CONOCIMIENTO Y PASIÓN
Rosa Mascarell Dauder
Blog en EQUÁNIMA, Jue, 07/06/2012 - 07:30











Soy ordenada, sobre todo. El desorden entraña la destrucción. Claro que a veces es preciso un desorden previsto. Es de urgencia deformar para acabar conformando.


Maruja Mallo, 1961
  


En el curso de la creación y la innovación hay un momento que parece caótico a ojos externos. Es el momento crucial en el que nuestra mente separa para establecer enlaces nuevos.

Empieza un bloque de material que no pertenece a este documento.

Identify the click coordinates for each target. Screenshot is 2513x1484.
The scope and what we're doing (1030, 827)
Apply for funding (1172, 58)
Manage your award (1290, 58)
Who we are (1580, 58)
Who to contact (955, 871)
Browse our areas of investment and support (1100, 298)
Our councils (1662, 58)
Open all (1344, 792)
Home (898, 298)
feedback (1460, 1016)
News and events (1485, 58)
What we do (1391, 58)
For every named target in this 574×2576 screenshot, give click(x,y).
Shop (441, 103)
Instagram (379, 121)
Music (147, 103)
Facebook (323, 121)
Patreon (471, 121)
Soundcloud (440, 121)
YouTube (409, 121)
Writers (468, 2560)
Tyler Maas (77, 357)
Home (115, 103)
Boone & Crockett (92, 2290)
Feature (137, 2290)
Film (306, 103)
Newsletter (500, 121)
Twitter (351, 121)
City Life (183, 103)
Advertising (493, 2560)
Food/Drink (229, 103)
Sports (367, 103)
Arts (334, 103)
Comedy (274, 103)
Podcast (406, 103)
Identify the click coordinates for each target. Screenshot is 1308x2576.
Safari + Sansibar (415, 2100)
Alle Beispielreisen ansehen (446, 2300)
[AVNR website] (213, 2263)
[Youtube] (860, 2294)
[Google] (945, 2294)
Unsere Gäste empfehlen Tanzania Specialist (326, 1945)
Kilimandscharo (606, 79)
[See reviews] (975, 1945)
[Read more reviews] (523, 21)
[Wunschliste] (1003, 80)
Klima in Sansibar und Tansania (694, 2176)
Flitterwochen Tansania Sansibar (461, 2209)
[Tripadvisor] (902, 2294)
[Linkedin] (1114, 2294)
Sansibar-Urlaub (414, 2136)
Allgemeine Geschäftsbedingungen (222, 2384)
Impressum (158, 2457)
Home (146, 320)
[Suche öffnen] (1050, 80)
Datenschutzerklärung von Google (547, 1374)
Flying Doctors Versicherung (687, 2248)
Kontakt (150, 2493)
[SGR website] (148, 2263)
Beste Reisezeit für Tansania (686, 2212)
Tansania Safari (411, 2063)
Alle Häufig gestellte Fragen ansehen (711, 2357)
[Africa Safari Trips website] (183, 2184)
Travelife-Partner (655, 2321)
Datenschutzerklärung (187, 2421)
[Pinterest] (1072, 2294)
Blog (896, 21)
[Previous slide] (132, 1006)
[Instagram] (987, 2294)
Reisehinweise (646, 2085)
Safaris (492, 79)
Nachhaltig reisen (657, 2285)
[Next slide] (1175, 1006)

Platón en voz de Sócrates diría que es el momento tras descuartizar el pollo con corte limpio y seguro, listo para analizar cada una de las partes por si mismas. La dialéctica clásica que ilustraba Platón con este ejemplo nos sirve para conocer lo que hay, sería un primer paso. Para llegar a innovar, los elementos que hemos analizado mentalmente o que tenemos sobre la mesa deben poder adquirir otro orden nuevo.

Si en lo que tenemos delante no vemos más que desorden y no conseguimos conformar aquello de ninguna manera, vendría Ramon Llull y nos diría que es culpa de nuestra ignorancia e incapacidad para usar de nuestras facultades.

La gran artista Maruja Mallo era de las que veían el orden interno de las cosas y su posibilidad de adquirir nuevas formas que mantenían la armonía con el todo. Era una creadora nata. Sabía usar de sus facultades para deformar y conformar la materia porque conocía lo que amaba y amaba apasionadamente.